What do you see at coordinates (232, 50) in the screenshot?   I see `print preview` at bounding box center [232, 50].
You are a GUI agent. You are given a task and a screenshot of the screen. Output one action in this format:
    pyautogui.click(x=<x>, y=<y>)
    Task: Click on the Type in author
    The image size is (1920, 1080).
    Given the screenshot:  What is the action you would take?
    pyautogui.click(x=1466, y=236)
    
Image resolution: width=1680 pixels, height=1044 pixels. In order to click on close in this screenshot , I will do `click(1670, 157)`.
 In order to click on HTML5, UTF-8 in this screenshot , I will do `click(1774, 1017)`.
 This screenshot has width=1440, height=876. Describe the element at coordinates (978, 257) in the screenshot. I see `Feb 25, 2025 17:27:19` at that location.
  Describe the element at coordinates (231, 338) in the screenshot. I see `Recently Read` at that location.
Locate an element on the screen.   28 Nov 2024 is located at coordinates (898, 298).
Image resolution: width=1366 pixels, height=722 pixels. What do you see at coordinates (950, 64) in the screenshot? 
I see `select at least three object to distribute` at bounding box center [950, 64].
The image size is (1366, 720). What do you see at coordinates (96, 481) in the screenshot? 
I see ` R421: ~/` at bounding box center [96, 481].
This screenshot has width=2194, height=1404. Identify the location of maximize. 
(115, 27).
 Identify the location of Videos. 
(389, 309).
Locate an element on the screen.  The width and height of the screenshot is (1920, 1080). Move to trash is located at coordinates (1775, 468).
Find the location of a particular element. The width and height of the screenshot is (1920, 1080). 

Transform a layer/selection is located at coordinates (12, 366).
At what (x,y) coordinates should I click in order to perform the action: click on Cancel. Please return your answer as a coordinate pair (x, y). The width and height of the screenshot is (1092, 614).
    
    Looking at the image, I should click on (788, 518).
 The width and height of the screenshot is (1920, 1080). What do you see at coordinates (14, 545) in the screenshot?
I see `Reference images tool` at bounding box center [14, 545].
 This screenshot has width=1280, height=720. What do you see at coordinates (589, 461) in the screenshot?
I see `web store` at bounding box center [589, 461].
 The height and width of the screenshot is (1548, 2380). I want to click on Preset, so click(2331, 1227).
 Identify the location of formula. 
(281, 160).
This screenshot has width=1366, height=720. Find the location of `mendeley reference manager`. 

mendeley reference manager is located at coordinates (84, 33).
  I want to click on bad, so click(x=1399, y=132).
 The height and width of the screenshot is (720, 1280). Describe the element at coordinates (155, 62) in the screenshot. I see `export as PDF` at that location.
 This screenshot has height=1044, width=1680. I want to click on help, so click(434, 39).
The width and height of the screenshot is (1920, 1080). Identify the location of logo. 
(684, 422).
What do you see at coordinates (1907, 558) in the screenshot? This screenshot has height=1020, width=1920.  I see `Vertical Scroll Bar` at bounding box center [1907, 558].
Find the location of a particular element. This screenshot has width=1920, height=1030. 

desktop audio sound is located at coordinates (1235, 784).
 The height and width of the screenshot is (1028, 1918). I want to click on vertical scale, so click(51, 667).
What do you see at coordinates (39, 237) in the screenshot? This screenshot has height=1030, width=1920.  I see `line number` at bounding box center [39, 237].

◆ WORK INSTRUCTIONS
Can you echo back the items verbatim, starting with the line that contains "You are a GUI" and going on through the line that contains "(389, 309)."?

◆ EXERCISE SOLUTION
You are a GUI agent. You are given a task and a screenshot of the screen. Output one action in this format:
    pyautogui.click(x=<x>, y=<y>)
    Task: Click on the Type in author
    The image size is (1920, 1080).
    Given the screenshot:  What is the action you would take?
    pyautogui.click(x=1466, y=236)
    
Image resolution: width=1680 pixels, height=1044 pixels. In order to click on close in this screenshot , I will do `click(1670, 157)`.
 In order to click on HTML5, UTF-8 in this screenshot , I will do `click(1774, 1017)`.
 This screenshot has width=1440, height=876. Describe the element at coordinates (978, 257) in the screenshot. I see `Feb 25, 2025 17:27:19` at that location.
  Describe the element at coordinates (231, 338) in the screenshot. I see `Recently Read` at that location.
Locate an element on the screen.   28 Nov 2024 is located at coordinates (898, 298).
Image resolution: width=1366 pixels, height=722 pixels. What do you see at coordinates (950, 64) in the screenshot? 
I see `select at least three object to distribute` at bounding box center [950, 64].
The image size is (1366, 720). What do you see at coordinates (96, 481) in the screenshot? 
I see ` R421: ~/` at bounding box center [96, 481].
This screenshot has width=2194, height=1404. Identify the location of maximize. 
(115, 27).
 Identify the location of Videos. 
(389, 309).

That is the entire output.